### Supplied records

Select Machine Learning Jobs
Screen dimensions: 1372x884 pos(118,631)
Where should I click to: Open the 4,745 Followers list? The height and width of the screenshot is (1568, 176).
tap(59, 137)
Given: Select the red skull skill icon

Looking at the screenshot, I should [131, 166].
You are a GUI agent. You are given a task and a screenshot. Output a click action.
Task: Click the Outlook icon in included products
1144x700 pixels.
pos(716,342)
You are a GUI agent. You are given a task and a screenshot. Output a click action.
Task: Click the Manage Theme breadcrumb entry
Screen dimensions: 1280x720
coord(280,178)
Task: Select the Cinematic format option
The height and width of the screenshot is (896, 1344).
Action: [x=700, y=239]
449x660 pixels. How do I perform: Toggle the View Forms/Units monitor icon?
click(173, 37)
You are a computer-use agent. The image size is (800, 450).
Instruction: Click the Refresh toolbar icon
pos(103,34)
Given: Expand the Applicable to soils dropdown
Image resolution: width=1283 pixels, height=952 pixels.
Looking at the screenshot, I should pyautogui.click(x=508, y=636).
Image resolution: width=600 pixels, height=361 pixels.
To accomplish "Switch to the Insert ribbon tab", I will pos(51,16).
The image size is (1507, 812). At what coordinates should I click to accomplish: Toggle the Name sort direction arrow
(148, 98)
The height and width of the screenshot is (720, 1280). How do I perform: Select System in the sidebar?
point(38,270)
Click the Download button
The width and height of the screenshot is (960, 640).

######

■ **Exercise**: Exactly as they appear, restate all of the entries.

■ **Written solution**:
Select Machine Learning Jobs
Screen dimensions: 1372x884 pos(118,631)
Where should I click to: Open the 4,745 Followers list? The height and width of the screenshot is (1568, 176).
tap(59, 137)
Given: Select the red skull skill icon

Looking at the screenshot, I should [131, 166].
You are a GUI agent. You are given a task and a screenshot. Output a click action.
Task: Click the Outlook icon in included products
1144x700 pixels.
pos(716,342)
You are a GUI agent. You are given a task and a screenshot. Output a click action.
Task: Click the Manage Theme breadcrumb entry
Screen dimensions: 1280x720
coord(280,178)
Task: Select the Cinematic format option
The height and width of the screenshot is (896, 1344).
Action: [x=700, y=239]
449x660 pixels. How do I perform: Toggle the View Forms/Units monitor icon?
click(173, 37)
You are a computer-use agent. The image size is (800, 450).
Instruction: Click the Refresh toolbar icon
pos(103,34)
Given: Expand the Applicable to soils dropdown
Image resolution: width=1283 pixels, height=952 pixels.
Looking at the screenshot, I should pyautogui.click(x=508, y=636).
Image resolution: width=600 pixels, height=361 pixels.
To accomplish "Switch to the Insert ribbon tab", I will pos(51,16).
The image size is (1507, 812). At what coordinates should I click to accomplish: Toggle the Name sort direction arrow
(148, 98)
The height and width of the screenshot is (720, 1280). How do I perform: Select System in the sidebar?
point(38,270)
Click the Download button
The width and height of the screenshot is (960, 640).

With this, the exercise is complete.